*** Opening of EXTRACTED ENTRIES ***

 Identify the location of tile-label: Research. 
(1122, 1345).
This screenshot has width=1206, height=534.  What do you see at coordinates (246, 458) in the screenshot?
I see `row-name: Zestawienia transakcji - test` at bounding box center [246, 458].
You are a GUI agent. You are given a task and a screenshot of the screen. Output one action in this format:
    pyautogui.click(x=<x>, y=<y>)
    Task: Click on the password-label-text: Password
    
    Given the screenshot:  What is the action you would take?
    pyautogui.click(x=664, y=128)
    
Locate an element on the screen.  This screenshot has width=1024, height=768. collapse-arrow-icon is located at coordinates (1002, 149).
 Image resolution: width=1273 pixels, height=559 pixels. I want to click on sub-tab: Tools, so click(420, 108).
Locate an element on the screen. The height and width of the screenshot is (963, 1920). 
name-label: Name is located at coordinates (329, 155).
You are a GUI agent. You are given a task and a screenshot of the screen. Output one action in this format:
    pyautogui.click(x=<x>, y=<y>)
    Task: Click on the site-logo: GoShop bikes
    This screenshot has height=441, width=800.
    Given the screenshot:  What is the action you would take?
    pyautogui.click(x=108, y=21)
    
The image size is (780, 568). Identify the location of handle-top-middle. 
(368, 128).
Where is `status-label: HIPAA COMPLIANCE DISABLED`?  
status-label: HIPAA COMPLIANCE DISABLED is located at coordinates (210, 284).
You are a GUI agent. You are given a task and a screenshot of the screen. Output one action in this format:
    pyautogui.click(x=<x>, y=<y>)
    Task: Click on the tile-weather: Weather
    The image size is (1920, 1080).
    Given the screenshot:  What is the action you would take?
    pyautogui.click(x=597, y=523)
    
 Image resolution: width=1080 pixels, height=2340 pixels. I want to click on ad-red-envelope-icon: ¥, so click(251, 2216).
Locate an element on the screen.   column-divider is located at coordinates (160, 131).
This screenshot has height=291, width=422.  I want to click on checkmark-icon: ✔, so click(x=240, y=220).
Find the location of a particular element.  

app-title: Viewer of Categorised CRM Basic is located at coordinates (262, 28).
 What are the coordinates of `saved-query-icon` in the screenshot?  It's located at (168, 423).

*** Close of EXTRACTED ENTRIES ***

Convert every line of the listing above into a numbered list, leaving out blank lines.

1.  Identify the location of tile-label: Research. 
2. (1122, 1345).
3. This screenshot has width=1206, height=534.  What do you see at coordinates (246, 458) in the screenshot?
4. I see `row-name: Zestawienia transakcji - test` at bounding box center [246, 458].
5. You are a GUI agent. You are given a task and a screenshot of the screen. Output one action in this format:
6.     pyautogui.click(x=<x>, y=<y>)
7.     Task: Click on the password-label-text: Password
8.     Given the screenshot:  What is the action you would take?
9.     pyautogui.click(x=664, y=128)
10. Locate an element on the screen.  This screenshot has width=1024, height=768. collapse-arrow-icon is located at coordinates (1002, 149).
11.  Image resolution: width=1273 pixels, height=559 pixels. I want to click on sub-tab: Tools, so click(420, 108).
12. Locate an element on the screen. The height and width of the screenshot is (963, 1920). 
13. name-label: Name is located at coordinates (329, 155).
14. You are a GUI agent. You are given a task and a screenshot of the screen. Output one action in this format:
15.     pyautogui.click(x=<x>, y=<y>)
16.     Task: Click on the site-logo: GoShop bikes
17.     This screenshot has height=441, width=800.
18.     Given the screenshot:  What is the action you would take?
19.     pyautogui.click(x=108, y=21)
20. The image size is (780, 568). Identify the location of handle-top-middle. 
21. (368, 128).
22. Where is `status-label: HIPAA COMPLIANCE DISABLED`?  
23. status-label: HIPAA COMPLIANCE DISABLED is located at coordinates (210, 284).
24. You are a GUI agent. You are given a task and a screenshot of the screen. Output one action in this format:
25.     pyautogui.click(x=<x>, y=<y>)
26.     Task: Click on the tile-weather: Weather
27.     The image size is (1920, 1080).
28.     Given the screenshot:  What is the action you would take?
29.     pyautogui.click(x=597, y=523)
30.  Image resolution: width=1080 pixels, height=2340 pixels. I want to click on ad-red-envelope-icon: ¥, so click(251, 2216).
31. Locate an element on the screen.   column-divider is located at coordinates (160, 131).
32. This screenshot has height=291, width=422.  I want to click on checkmark-icon: ✔, so click(x=240, y=220).
33. Find the location of a particular element.  
34. app-title: Viewer of Categorised CRM Basic is located at coordinates (262, 28).
35.  What are the coordinates of `saved-query-icon` in the screenshot?  It's located at (168, 423).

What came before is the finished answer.